In the softback edition, Vintage Books 1999, the distinction is made on page 240 and beyond (he starts off using the distinctions for string vibrations, and then slides into using them for energies). My questions primarily concern the section "A Minimum Size", pp 252-4. In any edition, all this is in Chapter 10

## 1. What is Greene's explanation?

Greene's explanation refers to the theory proposed by physicist and string theorist Brian Greene, which attempts to explain the fundamental laws of the universe through the concept of string theory.

## 2. How does Greene's explanation differ from other theories of the universe?

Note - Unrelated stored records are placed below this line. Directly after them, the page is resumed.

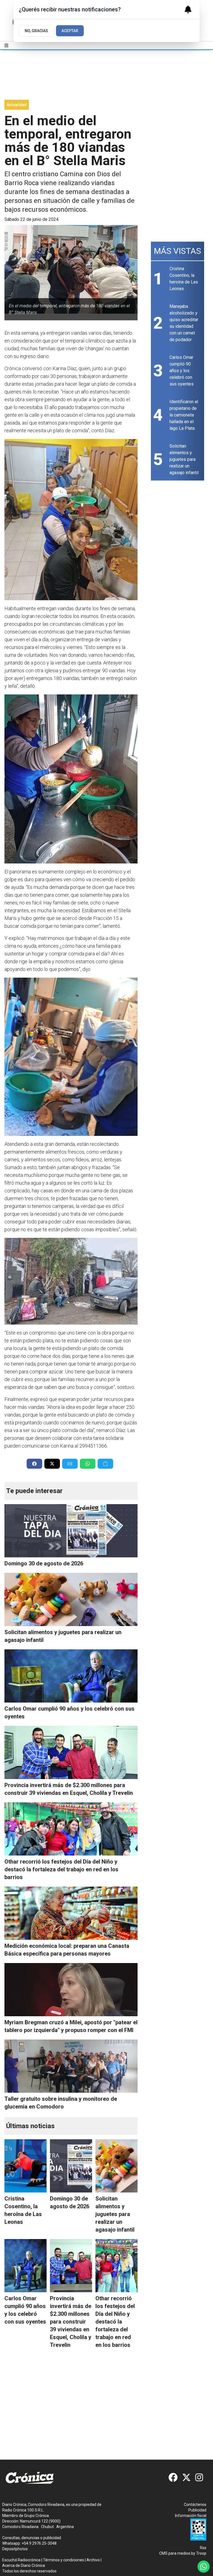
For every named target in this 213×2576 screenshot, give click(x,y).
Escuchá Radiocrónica (21, 2560)
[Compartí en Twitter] (52, 1464)
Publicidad (197, 2510)
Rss (203, 2548)
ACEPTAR (70, 31)
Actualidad (17, 105)
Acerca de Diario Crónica (23, 2565)
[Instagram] (199, 2477)
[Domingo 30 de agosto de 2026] (71, 1530)
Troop (201, 2553)
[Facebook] (173, 2477)
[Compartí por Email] (70, 1464)
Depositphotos (15, 2549)
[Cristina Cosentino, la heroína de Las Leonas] (25, 2165)
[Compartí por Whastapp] (87, 1464)
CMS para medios (174, 2553)
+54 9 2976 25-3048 (39, 2543)
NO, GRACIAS (36, 31)
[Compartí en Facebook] (34, 1464)
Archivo (93, 2560)
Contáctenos (195, 2504)
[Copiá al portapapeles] (105, 1464)
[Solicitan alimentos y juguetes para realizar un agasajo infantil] (71, 1599)
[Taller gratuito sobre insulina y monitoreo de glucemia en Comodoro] (71, 2066)
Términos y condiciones (63, 2560)
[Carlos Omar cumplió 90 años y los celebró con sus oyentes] (71, 1676)
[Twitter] (186, 2477)
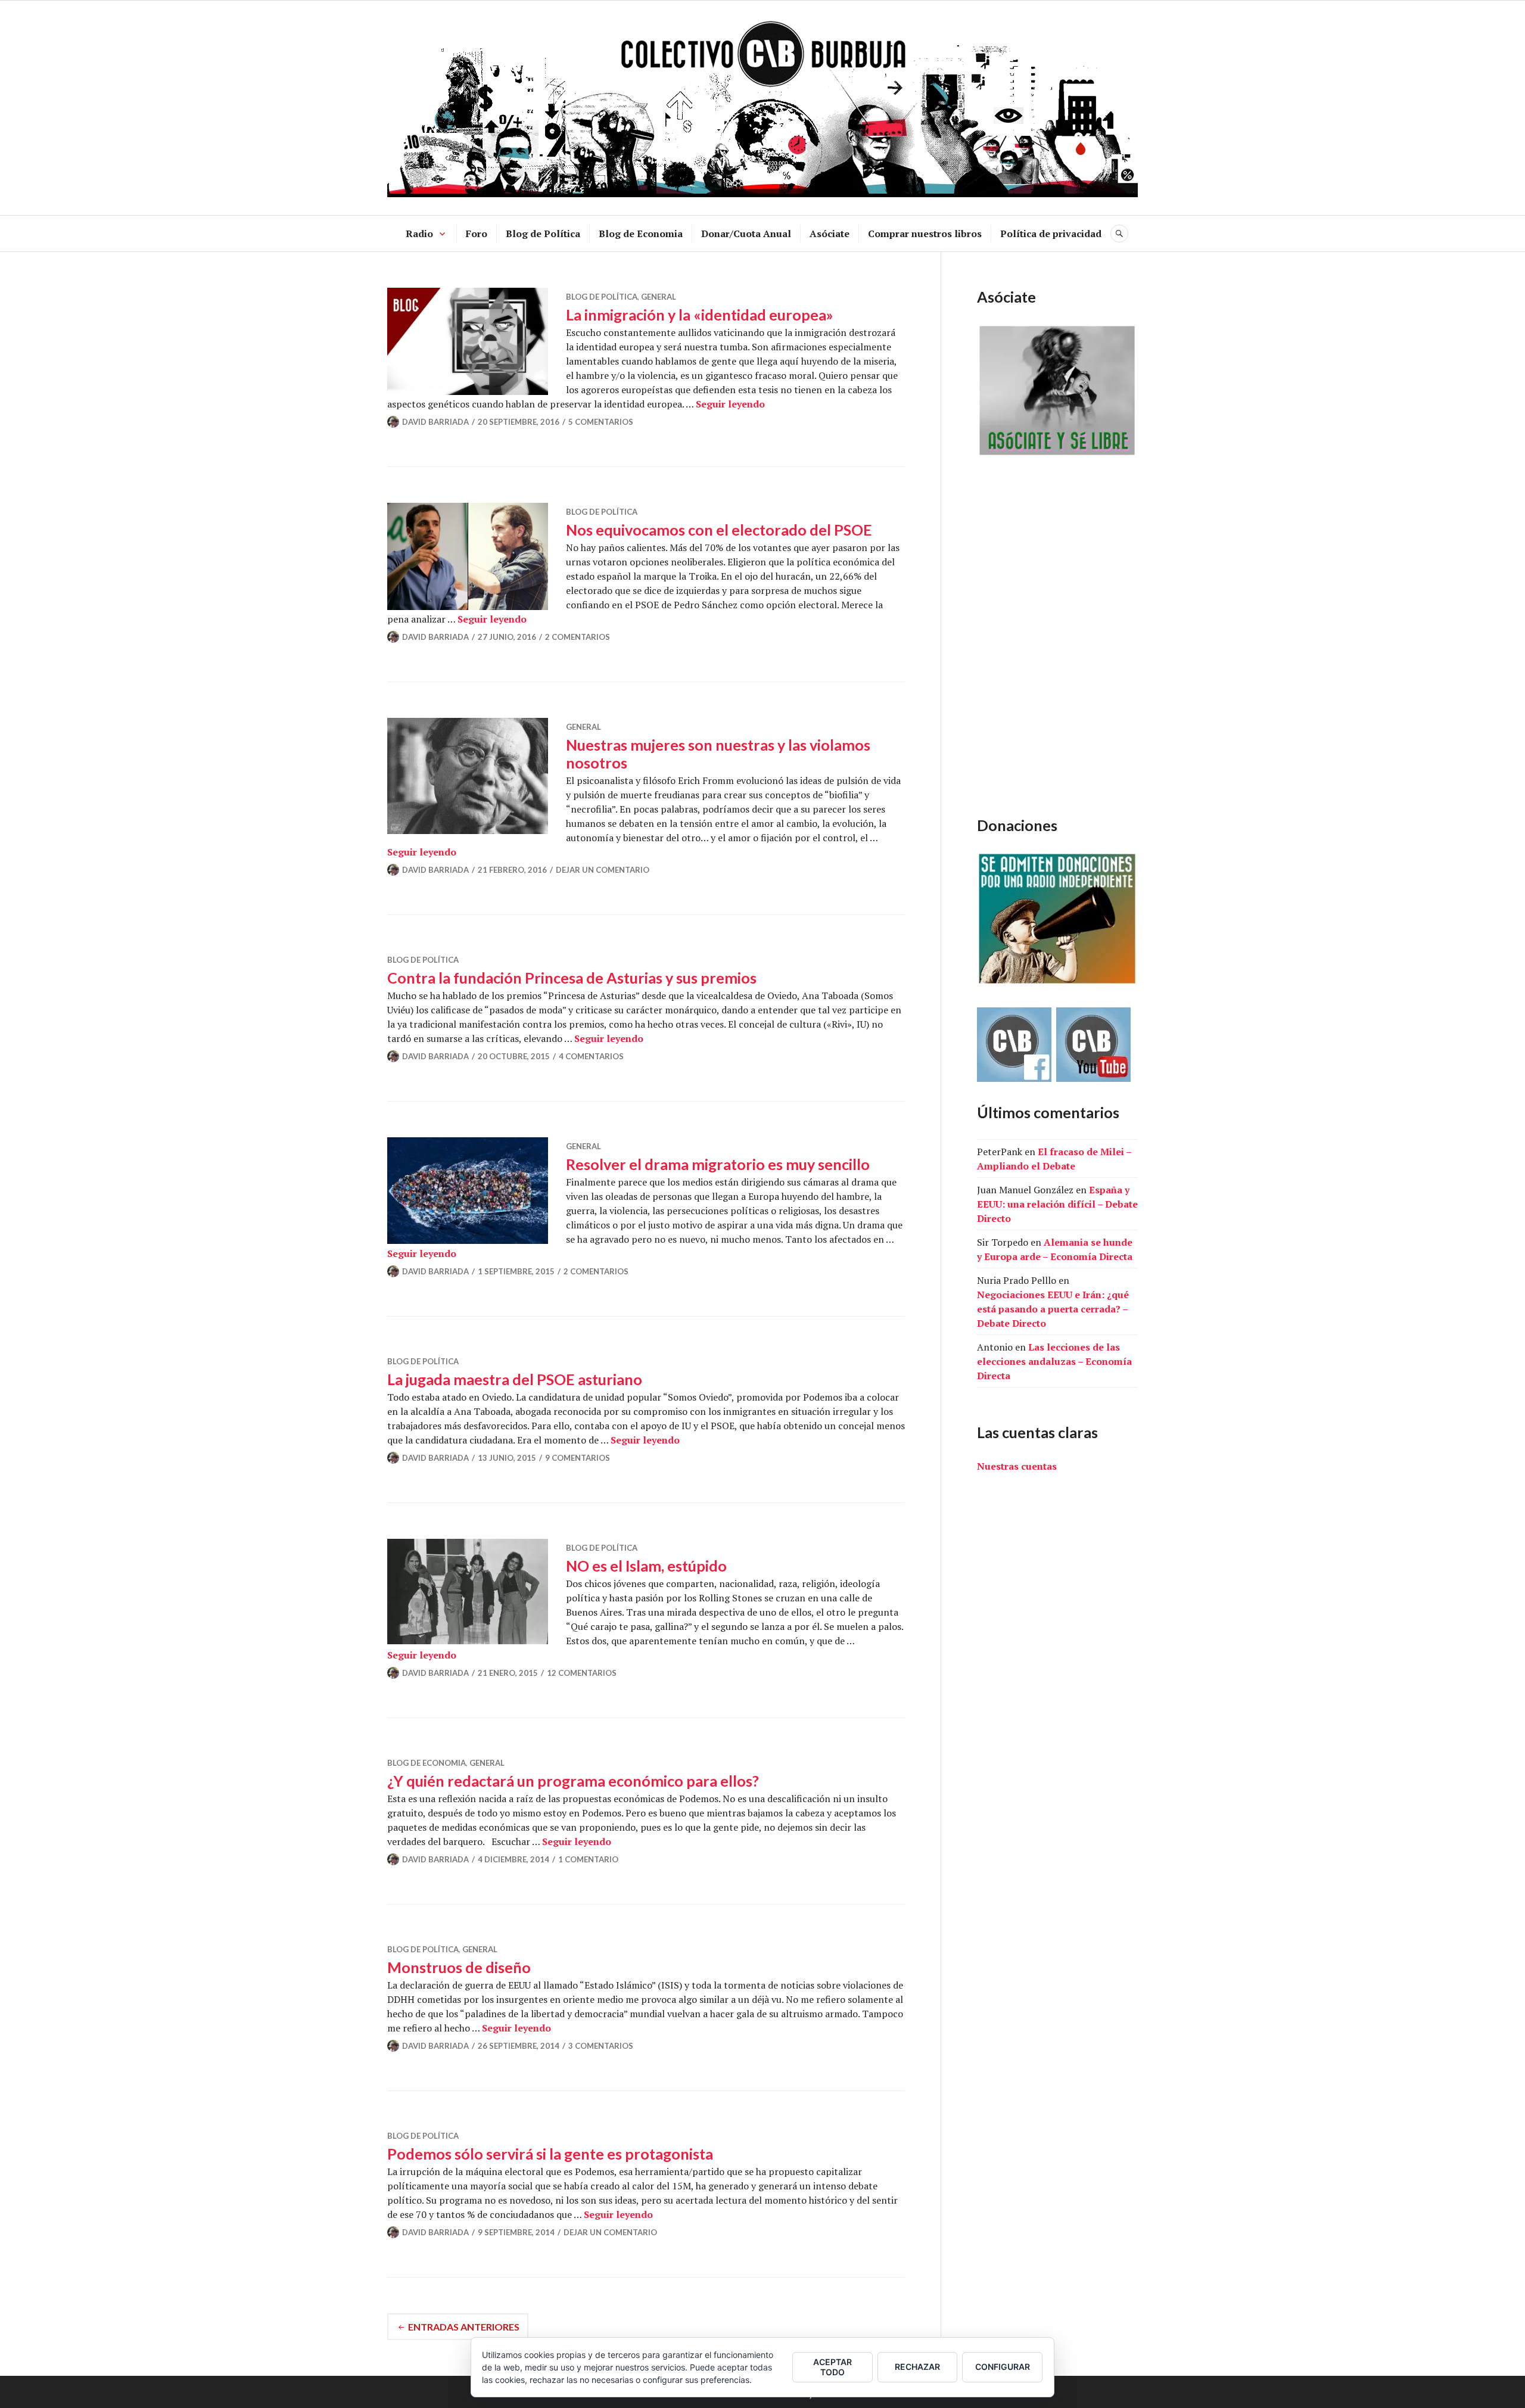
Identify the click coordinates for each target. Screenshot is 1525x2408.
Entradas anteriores (463, 2326)
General (658, 296)
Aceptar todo (832, 2367)
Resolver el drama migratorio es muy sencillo (718, 1164)
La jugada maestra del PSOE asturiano (514, 1379)
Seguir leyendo (730, 403)
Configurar (1002, 2367)
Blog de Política (543, 233)
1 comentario (588, 1859)
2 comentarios (577, 637)
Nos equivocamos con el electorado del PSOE (719, 530)
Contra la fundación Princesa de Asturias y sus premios (572, 978)
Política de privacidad (1050, 233)
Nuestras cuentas (1017, 1466)
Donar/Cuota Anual (746, 233)
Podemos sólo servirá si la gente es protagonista (550, 2154)
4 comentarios (591, 1056)
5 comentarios (600, 422)
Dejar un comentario (602, 870)
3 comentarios (600, 2046)
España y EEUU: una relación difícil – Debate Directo (1057, 1204)
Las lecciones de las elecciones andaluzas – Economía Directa (1054, 1361)
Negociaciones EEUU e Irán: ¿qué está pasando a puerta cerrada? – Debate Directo (1053, 1309)
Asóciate (829, 233)
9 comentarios (577, 1458)
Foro (476, 233)
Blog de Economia (641, 233)
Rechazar (917, 2367)
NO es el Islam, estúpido (646, 1566)
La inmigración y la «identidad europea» (699, 314)
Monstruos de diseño (459, 1967)
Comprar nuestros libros (925, 233)
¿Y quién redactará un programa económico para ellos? (573, 1781)
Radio (419, 233)
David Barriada (435, 422)
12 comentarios (582, 1673)
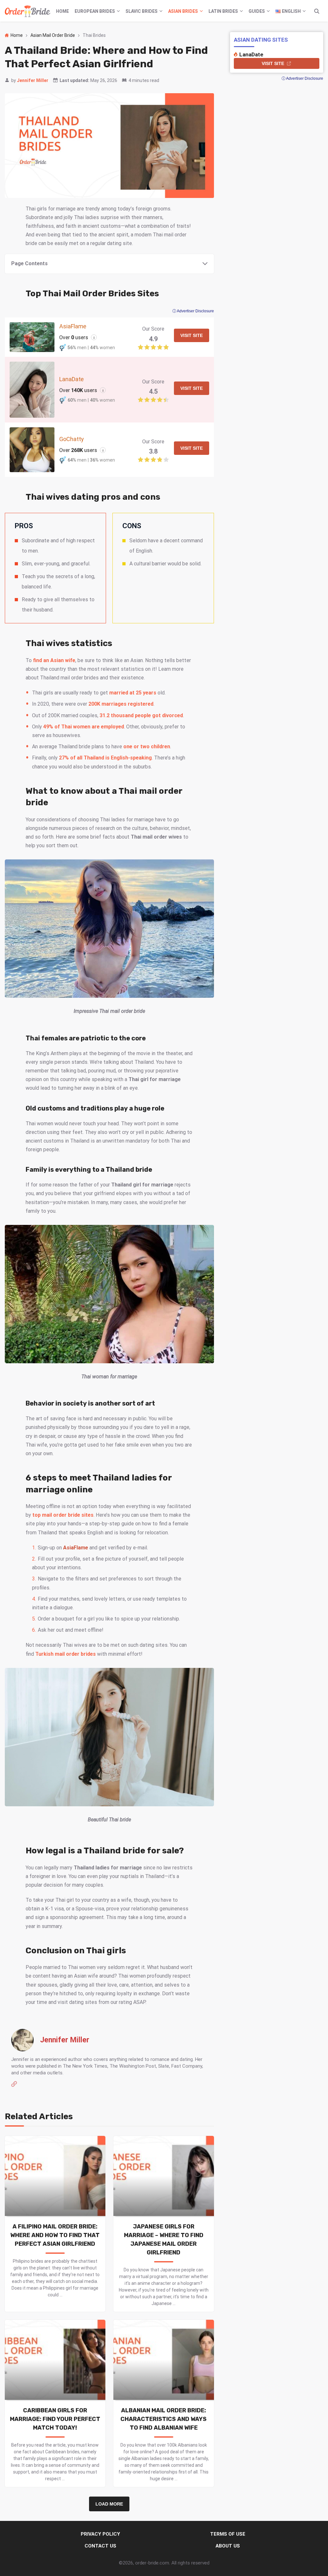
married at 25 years (132, 693)
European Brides (95, 11)
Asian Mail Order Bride (52, 35)
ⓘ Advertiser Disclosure (193, 311)
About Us (228, 2546)
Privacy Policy (100, 2534)
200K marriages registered (120, 704)
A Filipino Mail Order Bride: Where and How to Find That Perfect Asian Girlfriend (55, 2235)
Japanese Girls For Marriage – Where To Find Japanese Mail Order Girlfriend (163, 2239)
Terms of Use (227, 2534)
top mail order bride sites (63, 1515)
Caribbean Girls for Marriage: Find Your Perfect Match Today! (55, 2419)
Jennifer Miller (32, 80)
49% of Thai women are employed (83, 727)
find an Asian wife (54, 660)
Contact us (100, 2546)
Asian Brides (183, 11)
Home (62, 11)
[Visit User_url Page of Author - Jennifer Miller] (14, 2085)
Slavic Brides (142, 11)
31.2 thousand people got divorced (141, 715)
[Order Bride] (27, 11)
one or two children (146, 746)
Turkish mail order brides (65, 1654)
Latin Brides (223, 11)
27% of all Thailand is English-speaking (105, 758)
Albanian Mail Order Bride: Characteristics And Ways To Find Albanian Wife (163, 2419)
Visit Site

Greene's explanation differs from other theories in that it posits that the universe is made up of tiny vibrating strings, rather than point-like particles, and that there are more than four dimensions.

## 3. Is Greene's explanation widely accepted in the scientific community?

Greene's explanation is still a highly debated topic in the scientific community, with some physicists supporting it and others questioning its validity. However, it has gained significant recognition and has been a subject of ongoing research and experimentation.

## 4. Can Greene's explanation be proven?

Currently, there is no conclusive evidence that proves or disproves Greene's explanation. As with any scientific theory, it is constantly being tested and refined through experiments and observations.

## 5. What potential implications does Greene's explanation have for our understanding of the universe?

If Greene's explanation is proven to be true, it would greatly impact our understanding of the universe and could potentially lead to a unified theory of everything, which would explain all the fundamental forces and particles in the universe.